Building Operating Management, May 2000 by Schumacher, Jeff

CARDS AND READERS ARE THE BUILDING BLOCKS OF AN EFFECTIVE ACCESS CONTROL SYSTEM

Access control, as just one component of a security program, is generally put into place because it simply is not feasible to lock all doors all the time. Electronic access control grants users access to some areas and denies access to others. So electronic access control must offer something more than just the ability to unlock doors. In fact, electronic access control systems are commonly used for numerous additional functions.

Even where the only function of electronic access control is granting or denying access to a room or area, there can be advantages over the use of keys. Consider, for example, the complexity of using keys to to selectively control access to just a dozen rooms or areas at a facility. How many keys would be required to implement the level of security appropriate to your particular facility? How would those keys be issued and controlled? Could they be copied? Would a key system provide the ability to track when and by whom the door was unlocked?

Electronic access control also eliminates the time-consuming process of re-keying locks. Changes to a specific area's access level can be quickly accomplished through the system management software.

CARDS AND READERS

There are a variety of different card technologies on the market today. Some are better suited to higher security applications, with others providing significant cost advantages for the large user.

Magnetic stripe is still the most commonly used technology. A standard card's stripe contains space for up to three separate tracks, although only one track is typically used for electronic access control. This means that one card can be used for different purposes, such as electronic access control and debit systems, each utilizing a different track on the card. Encoding equipment may be purchased by the end user to allow the stripes to be coded at the user's facility, if desired.

Barium ferrite is an older magnetic card technology that encodes cards by placing pieces of the material within the card during manufacture. The pattern created determines the code, which is read and decoded by the system. Although the technology is not current, many of these cards are still in use.

A Weigand(TM) card uses thin wires embedded into the card when it is manufactured to create the code. These cards are generally tough, and difficult to duplicate.

Cards that use bar codes are easy to make and easy to duplicate. This type of card - in which the code is optically read - is generally appropriate for only low to moderate security applications where low cost is important.

Proximity cards or tokens communicate with the reader via radio waves, allowing the card to be read without actually touching or swiping through the reader. Several different types of proximity technologies are available in the marketplace today, providing varying ranges of distance from the reader from which the cards can be read.

So-called smart cards utilize a chip which processes and stores data on the card. The information is typically used for purposes other than access control, such as account balances in a debit system. Smart cards are increasingly in use at universities because the card enables students to easily take their account balance with them. Use of smart cards is increasing, but they are not yet considered commonplace in the United States.
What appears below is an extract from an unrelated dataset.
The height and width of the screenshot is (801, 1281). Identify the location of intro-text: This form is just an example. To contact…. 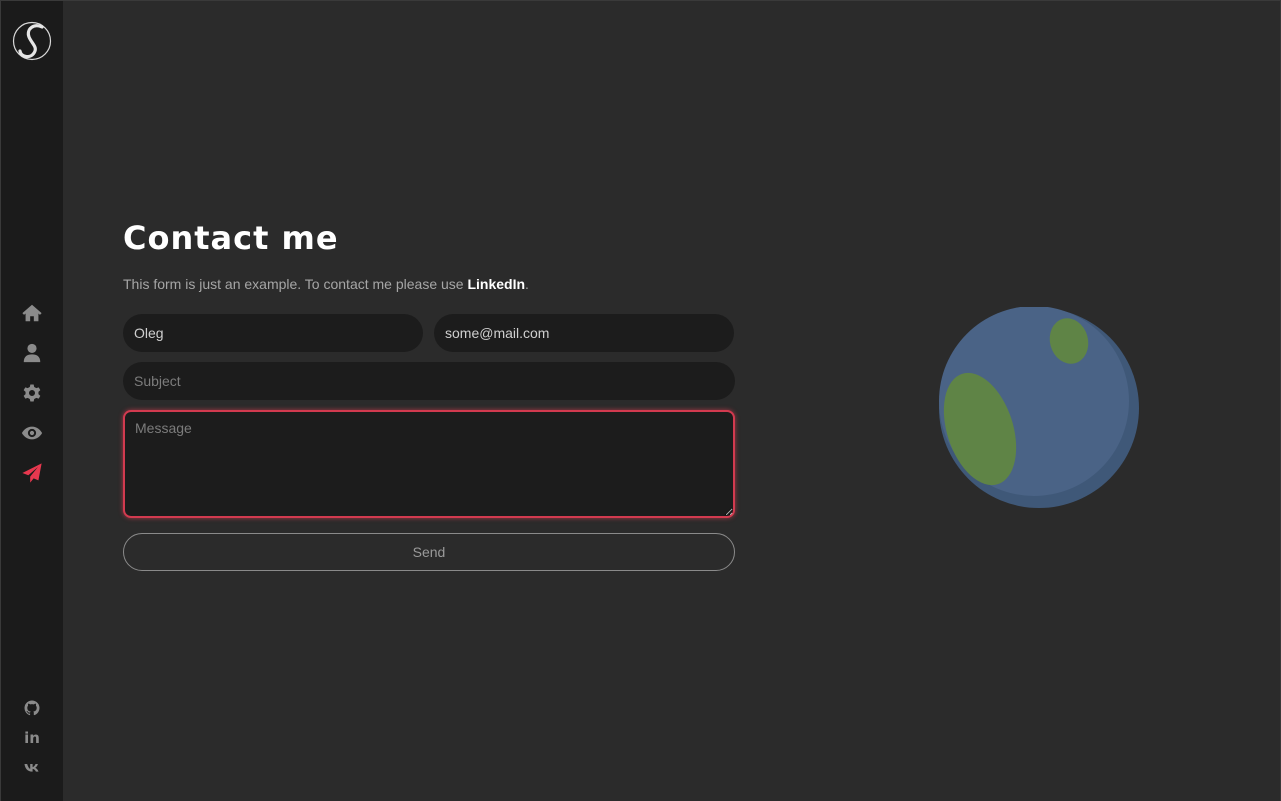
(326, 284).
It is also possible to combine more than one technology on a single multiple-technology card. For example, a corporation with two facilities - one utilizing magnetic stripe cards and readers and another using proximity cards and readers - might be able to use one card employing both technologies to provide access to the two facilities. In an upgrade, this approach can make it possible to continue to use existing cards.
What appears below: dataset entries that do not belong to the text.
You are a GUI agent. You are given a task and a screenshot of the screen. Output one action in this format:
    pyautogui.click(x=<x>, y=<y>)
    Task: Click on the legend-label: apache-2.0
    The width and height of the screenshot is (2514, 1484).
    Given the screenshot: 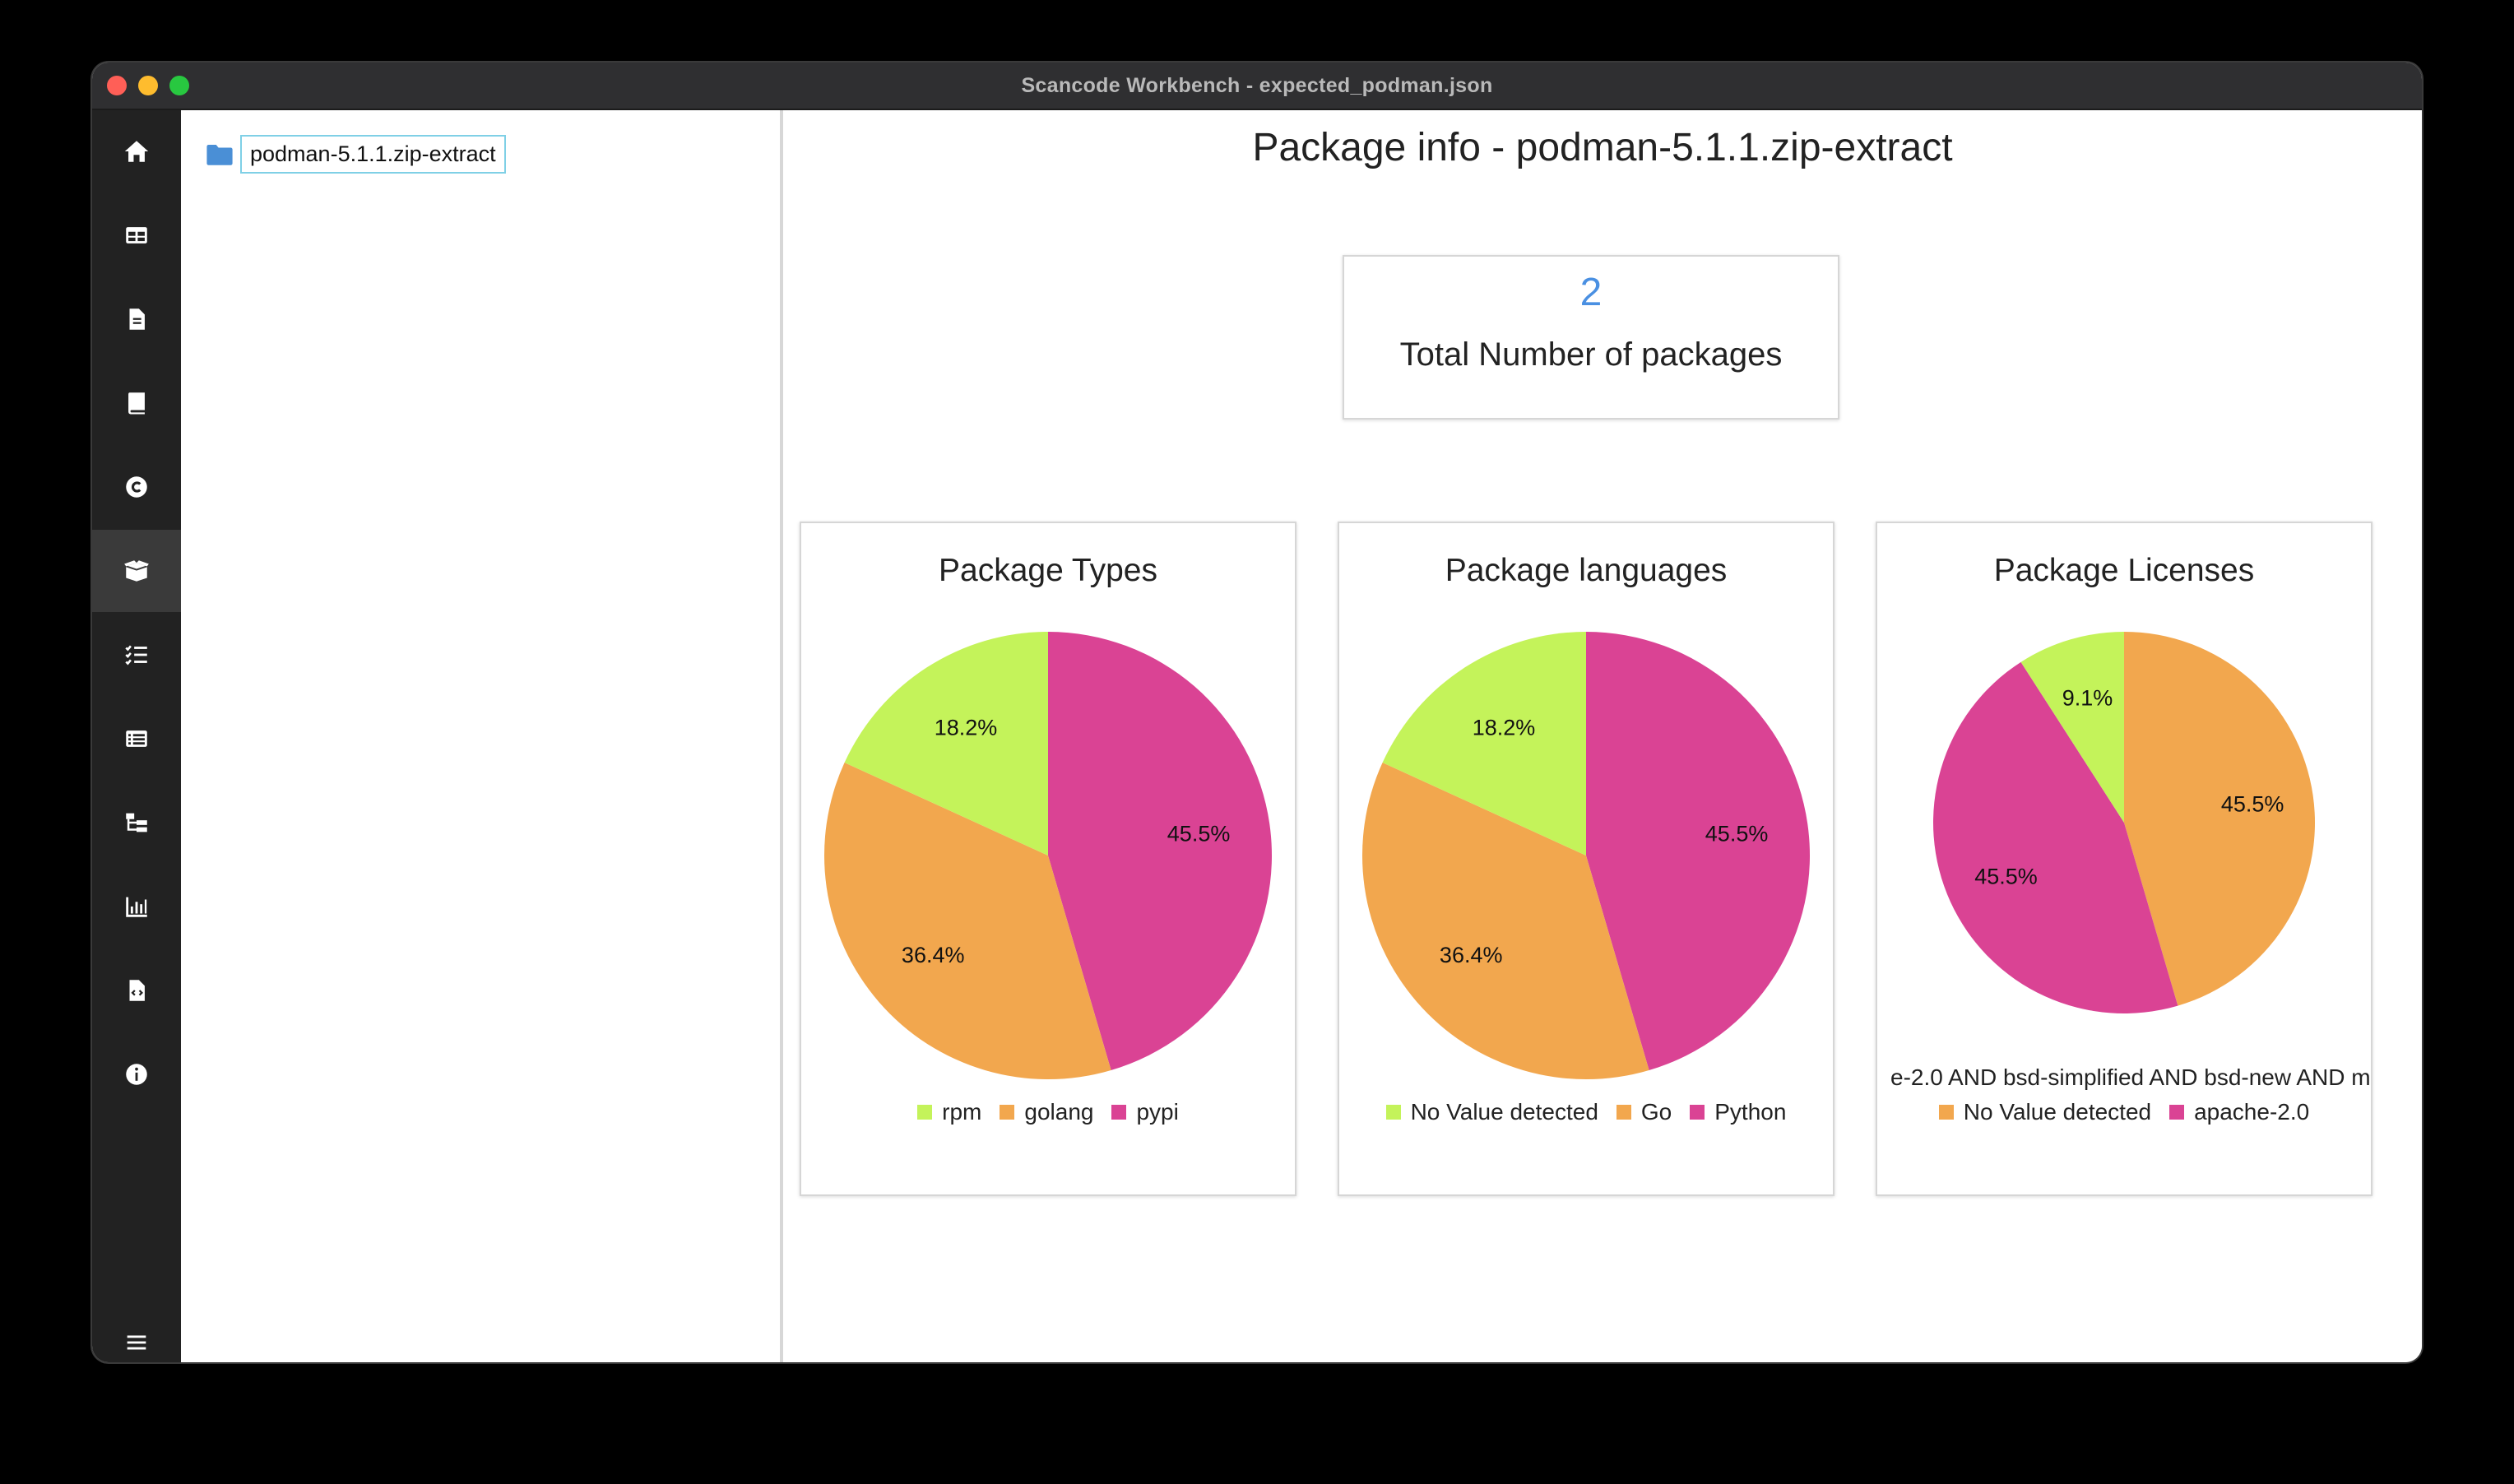 What is the action you would take?
    pyautogui.click(x=2252, y=1112)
In all cases, the key is to select the cards and readers that meet the specific needs of the application.

KEYPADS AND ACCESS CONTROL

Another electronic access control option is the use of keypads. Some applications involve keypads only, while other systems employ both cards and keypads. Generally speaking, keypad-only systems are on the low-security end of the scale, providing access to anyone with the ability to push the right buttons in the right order. Sometimes these units are used as a simple measure in a first line of security, where additional and presumably more effective methods are also used elsewhere in the security program. For example, a keypad might be used to open a motorized gate to an employee-only parking lot or area, where an additional key or card reader is required to gain access to the facility.

The problem with most keypad-- only systems is that an observer can steal the code and gain entry simply by watching someone using the proper access code. At least one manufacturer produces a keypad system which rearranges the numerals on the keypad each time the unit is used as a means to deter the would-be code stealer.

Combination card and keypad systerns are common in applications where a higher level of security is mandated, such as airports. In this configuration, a user must present a valid card to the reader, then enter the accompanying PIN code (similar to using an ATM machine) before the system will grant access. This approach provides a higher level of security than could be achieved by the use of either device individually.